→ **Your tasks**
a – Answer these questions from the Bay Bridge piece:
(i) Who introduced the resolution to rename the bridge?
(ii) Which part of the bridge would the resolution name after Brown?
(iii) In what year was there a proposition to name the western span after Emperor Joshua Norton?
b – Return, word for word, the stretch of the Bay Bridge piece from "There's been a" through "the California NAACP.".
═══ Document section
There's been a lot of talk lately about renaming the Bay Bridge after former San Francisco mayor Willie Brown. 

According to the Huffington Post, a resolution to rename the bridge was introduced last week by Assemblyman Isadore Hall at the request of the California NAACP.

Hall told the San Francisco Chronicle, "He is an iconic figure not just for African Americans, but for all people across the state of California."

Brown is largely responsible for the design and location of the modern bridge – a battle with lawmakers that led to years of delays – but, I just don't think the "Brown Bridge" has quite the same ring to it as the Bay Bridge does. 

Technically the resolution wouldn't rename the whole bridge after Brown – just the western span connecting San Francisco and Yerba Buena Island – thankfully leaving the possibility for someone from the East Bay to have the honor of having the east span named after them. (I'm rooting for Angela Davis). 

I have nothing against "Da Mayor" but I'm just saying that there are a lot cooler and more iconic people that the bridge could be named after. 

1. Emperor Joshua Norton

There was actually a proposition to rename the western span of the bridge after the city's first and foremost eccentric in 2004. Unfortunately, the town didn't feel quite the same love for the self-proclaimed Emperor of the United States and Protector of Mexico as the city, and the proposal didn't pass.
══════
═══ Raw data
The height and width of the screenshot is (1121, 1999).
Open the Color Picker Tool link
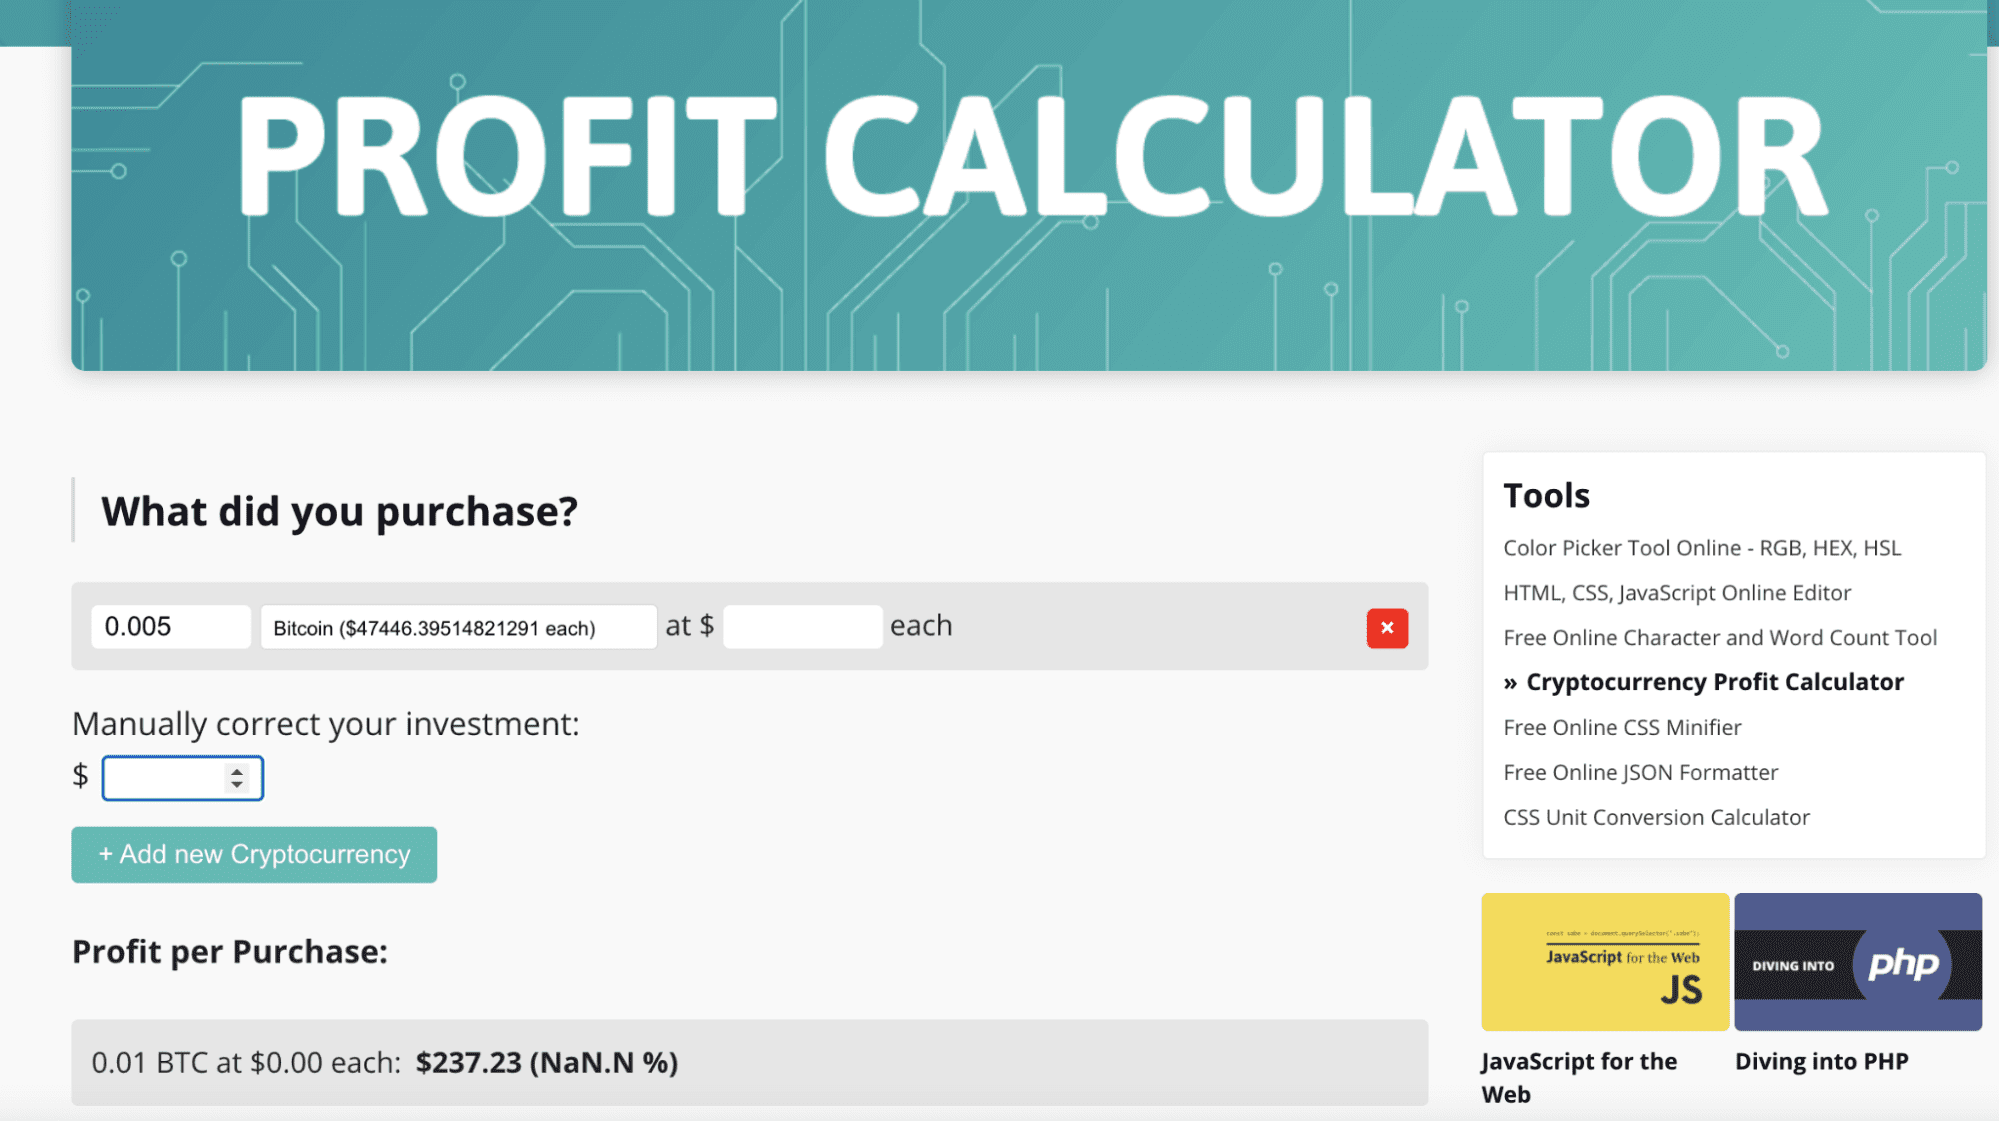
══════
→ **Responses in order**
a –
(i) Assemblyman Isadore Hall
(ii) The western span connecting San Francisco and Yerba Buena Island
(iii) 2004

b –
There's been a lot of talk lately about renaming the Bay Bridge after former San Francisco mayor Willie Brown. 

According to the Huffington Post, a resolution to rename the bridge was introduced last week by Assemblyman Isadore Hall at the request of the California NAACP.